Andrea Peña’s latest honour comes not from the contemporary dance world but from fashion’s most powerful patron. The Montreal-based choreographer and scenic designer has been named one of 10 winners of the 2026 Chanel Next Prize, a 100,000-euro award and two-year mentorship program created by the Chanel Culture Fund to spotlight creatives “shaping the now and defining the next” in global culture. Recently handed out in Paris, the biennial prize recognizes artists across visual art, film, sound, fashion, and performance. This year’s cohort spans 10 countries, with Peña the Canada-based voice of dance and embodied research.
“I am interested in how choreographic universes can exist in museums, in hybrid cultural spaces, in dialogue with fashion and technology,” Peña says. “How we can see choreography as embodied knowledge, beyond dancing, with relevance in fields well beyond the arts.”

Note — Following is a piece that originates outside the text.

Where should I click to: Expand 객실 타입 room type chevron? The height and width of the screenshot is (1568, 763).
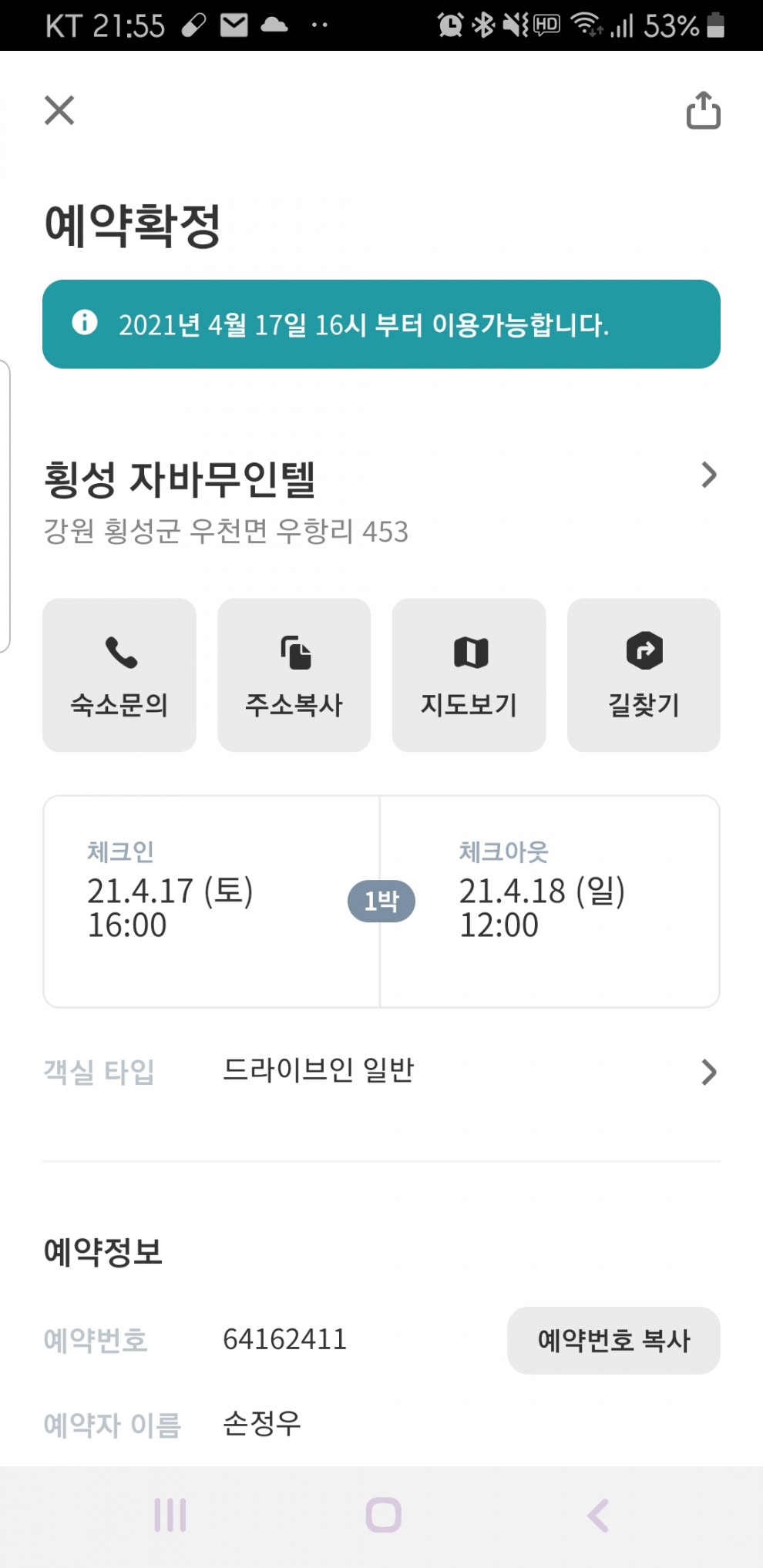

Born in Bogotá and raised in Colombia and Canada, Peña directs Andrea Peña & Artists, the company she founded in 2014. Her choreography draws on Colombian ancestral memory and the histories of Latin America and other postcolonial regions, but her stages are far from folkloric. A background that braids ballet training, a performing career with Ballets Jazz Montréal, and studies in industrial design and fashion feeds a practice in which dancers build and dismantle structures, trash and reassemble scenery, and treat clothing—or its absence—as part of a larger argument about how societies are built and undone.
Two works make the stakes of her practice concrete. Children of Land, created for Ballet Edmonton, threaded magical realism and protest energy through taut group formations and sculptural gesture. Bogotá, the post-Andean, baroque “performative event” that opened London’s Dance Umbrella in 2025, placed near-naked dancers in a liminal landscape of metal frames, scaffolding, and black speaker stacks, where sweat-soaked ritual oscillated between rave, ritual, and revolt.
Described by Biennale Danza jury president Wayne McGregor as “a radical and innovative proposal” that explores death, resilience, and postcolonial identity through a hybrid, “posthuman” lens, Bogotá brought Peña international recognition when she became the first foreign winner of the Venice residency competition. McGregor is one of the most influential choreographers working today. His advocacy signals to the wider field that Peña’s collision of queer Latin American philosophies, design thinking, and uncompromising physicality is not a marginal experiment but a force reshaping the mainstream of contemporary dance.
The Chanel Next Prize now gives that trajectory more room to grow. Rather than commissioning a single outcome, the residency offers time and support to artists to deepen their research and test it at a larger scale. For Peña, it is a chance to push further into an aesthetic where “mythologies, aesthetics of excess and fragility, relationship to spirituality, hybridity, and collective memory are not peripheral gestures but rather are central to the future of contemporary culture.”